# Mysterious error in ver. 0.0.20 with XP SP2



## BigZ (Aug 17, 2004)

Hi

I have encountered a mysterious error in ver. 0.0.20 with XP SP2.
When I set up a 3d profile in ATITool, I loose administrator rights on my pc.
It's crazy!!! I can't even access the device manager under system.
I found out this when I tried to access the user accounts on my pc.
This didn't happen with XP SP1.
Is it something to do with DX9c?
Does anyone have experiences with this problem?

Is this problem taken care of in ver. 0.0.21?

Sorry for my english... I'm Norwegian.


----------



## Frozen (Aug 17, 2004)

Try one of the betas....but that is wierd....


----------



## BigZ (Aug 17, 2004)

Where can I download 0.0.21 beta?


----------



## Frozen (Aug 17, 2004)

Maybe the beta forum?


----------



## Urlyin (Aug 17, 2004)

Have you checked the event logs for any clues or errors ?


----------



## phinn (Aug 18, 2004)

Yes, i have the EXACT same problem.  So it is obviously some sort of issue with ATI Tool.  As soon as I run ATI Tool it does this, and i can't execute anything!

I hope the problem is fixed.  Its definitely something to do with wonderfull SP2 (what a load of crap this patch is) and ATI Tool.  And since we no MS won't fix it, I hope it can be resolved here   

I don't think it has anything to do with DX9c because I had that installed when i was running SP1 and ATI Tool worked fine.


----------



## capt (Aug 19, 2004)

i've been discussing this issue with w1zzard already, so i'm glad to hear that i'm not the only one with such kind of problem...could you just post your system configuration just to see any similarities?
a64 3500+ (s939), abit av8 (kt800pro), hercules r9800, sb audigy, intel pro1000 gbit (pci) + via gbit (onboard), via chipset raid0, xp sp2, cat4.7 here. :/
i didn't realize that problem on my old (and except cpu/board identical) barton 3200+ system with the pre-final release candidate of sp2 though...


----------



## BigZ (Aug 20, 2004)

My spec: a64 3500+ (s939), abit av8 (kt800pro), connect3d X800PRO@XT (Pro bios, but 16 pipelines), Corsair PC3200XL, WD 36,4GB raptor.
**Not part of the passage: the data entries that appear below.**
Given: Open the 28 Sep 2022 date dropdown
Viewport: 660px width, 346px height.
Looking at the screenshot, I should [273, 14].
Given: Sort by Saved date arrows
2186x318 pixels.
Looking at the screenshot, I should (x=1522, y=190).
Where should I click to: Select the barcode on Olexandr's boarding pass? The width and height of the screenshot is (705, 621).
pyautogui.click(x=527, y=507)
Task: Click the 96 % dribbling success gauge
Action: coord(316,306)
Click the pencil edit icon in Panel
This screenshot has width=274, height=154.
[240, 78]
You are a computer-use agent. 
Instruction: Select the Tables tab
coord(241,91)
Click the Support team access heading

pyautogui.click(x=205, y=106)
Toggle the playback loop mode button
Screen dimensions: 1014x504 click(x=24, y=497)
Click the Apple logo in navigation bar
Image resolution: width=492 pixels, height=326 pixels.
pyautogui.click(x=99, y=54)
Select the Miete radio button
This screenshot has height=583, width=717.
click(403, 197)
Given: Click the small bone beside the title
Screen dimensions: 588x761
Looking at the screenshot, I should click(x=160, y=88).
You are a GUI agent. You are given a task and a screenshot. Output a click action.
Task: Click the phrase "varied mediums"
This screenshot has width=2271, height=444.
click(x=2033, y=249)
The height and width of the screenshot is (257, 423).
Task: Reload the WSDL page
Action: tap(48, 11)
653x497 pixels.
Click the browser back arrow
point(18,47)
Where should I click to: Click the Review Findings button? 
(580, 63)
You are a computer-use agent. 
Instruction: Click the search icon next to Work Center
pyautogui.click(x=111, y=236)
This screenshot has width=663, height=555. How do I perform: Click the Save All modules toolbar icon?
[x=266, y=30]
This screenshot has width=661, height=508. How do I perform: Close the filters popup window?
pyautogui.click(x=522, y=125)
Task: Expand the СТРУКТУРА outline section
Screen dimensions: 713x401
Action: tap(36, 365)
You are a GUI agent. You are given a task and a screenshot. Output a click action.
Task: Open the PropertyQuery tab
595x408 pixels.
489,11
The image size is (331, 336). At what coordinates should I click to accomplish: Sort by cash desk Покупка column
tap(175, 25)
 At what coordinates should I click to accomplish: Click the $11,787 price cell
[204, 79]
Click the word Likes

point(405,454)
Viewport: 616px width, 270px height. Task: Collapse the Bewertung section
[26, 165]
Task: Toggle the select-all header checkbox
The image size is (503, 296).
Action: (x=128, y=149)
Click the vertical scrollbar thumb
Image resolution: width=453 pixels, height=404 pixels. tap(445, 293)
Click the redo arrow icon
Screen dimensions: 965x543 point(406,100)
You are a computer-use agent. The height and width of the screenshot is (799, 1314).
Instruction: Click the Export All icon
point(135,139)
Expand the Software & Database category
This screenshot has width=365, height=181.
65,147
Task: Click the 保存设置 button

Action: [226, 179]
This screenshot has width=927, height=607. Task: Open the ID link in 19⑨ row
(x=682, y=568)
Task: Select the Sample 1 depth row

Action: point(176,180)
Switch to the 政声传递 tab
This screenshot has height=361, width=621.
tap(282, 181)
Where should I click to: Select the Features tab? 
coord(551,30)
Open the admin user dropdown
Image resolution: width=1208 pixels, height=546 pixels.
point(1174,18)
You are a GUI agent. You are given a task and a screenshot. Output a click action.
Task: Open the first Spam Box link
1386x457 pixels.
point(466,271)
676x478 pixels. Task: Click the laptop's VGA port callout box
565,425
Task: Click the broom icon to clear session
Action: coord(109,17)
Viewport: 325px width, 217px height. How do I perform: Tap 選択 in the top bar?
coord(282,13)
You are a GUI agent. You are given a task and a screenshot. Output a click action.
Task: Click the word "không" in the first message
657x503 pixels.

Cat. 4.8 (same problem with 4.7, 4.9 beta and omega drivers based on cat 4.7). I hope Wizzard can help us!! Thanks for posting your experiences!


----------



## W1zzard (Aug 20, 2004)

try if the problem is fixed in 0.0.21


----------



## MikeS3000 (Aug 21, 2004)

*Same problem with 0.0.21*

I as well cannot access my devide manager with AtiTool installed.  In addition, Notepad does not work?????  Yet, as soon as I unload Atitool my device manager and Notepad both work.

Athlon 64 3500+, ASUS A8V (K8T800 Pro), X800 XT PE, Cat 4.9 Beta, SP2 official release


----------



## W1zzard (Aug 21, 2004)

i'm seeing a coincidence .. all of you are using sp2


----------



## BigZ (Aug 21, 2004)

The problem is not fixed in 0.0.21.
My Notepad does not work with ATITool either.  
This is a weird error!!! 
Please help us with this prob. 
See my spec in my recent post.


----------



## BigZ (Aug 21, 2004)

I'm using SP2.


----------



## BigZ (Aug 21, 2004)

Please fix the prob! 
I have to use Rivatuner..... what a load of...... compared to ATITool I mean.


----------



## W1zzard (Aug 21, 2004)

lol .. does it go away when you disable 3d detection?


----------



## W1zzard (Aug 21, 2004)

do you have an instant messenger so we can try a few things?


----------



## BigZ (Aug 21, 2004)

I use MSN (Sindre Z). Everything works if I don't set a 3d profile.


----------



## W1zzard (Aug 21, 2004)

anybody experience this who has not an amd64 processor or has not sp2?


----------



## ap (Aug 23, 2004)

*only amd64 hit*

Had the same problem with my amd64+sp2+0.0.21(&0.0.20).  
To test it switched.
Using the same card on my P4+sp2+0.0.21 and there is no problems what so ever.  
Looks like the atitools is at certain level switching on the no execution protection of the amd64.


----------



## capt (Aug 23, 2004)

at the moment there are 3 choices...
either it's 
1) the a64 processor driver (but i guess not everybody installed it)
2) the cool'n'quiet driver
3) the via hyperion driver (everybody got a k8t800pro)
in combination with sp2. so it's up to us to find the concrete problem :/

i'll install the new version now - haven't done it yet, sorry...


----------



## PSDeluX (Aug 23, 2004)

phinn said:
			
		

> Yes, i have the EXACT same problem.  So it is obviously some sort of issue with ATI Tool.  As soon as I run ATI Tool it does this, and i can't execute anything!
> 
> I hope the problem is fixed.  Its definitely something to do with wonderfull SP2 (what a load of crap this patch is) and ATI Tool.  And since we no MS won't fix it, I hope it can be resolved here
> 
> I don't think it has anything to do with DX9c because I had that installed when i was running SP1 and ATI Tool worked fine.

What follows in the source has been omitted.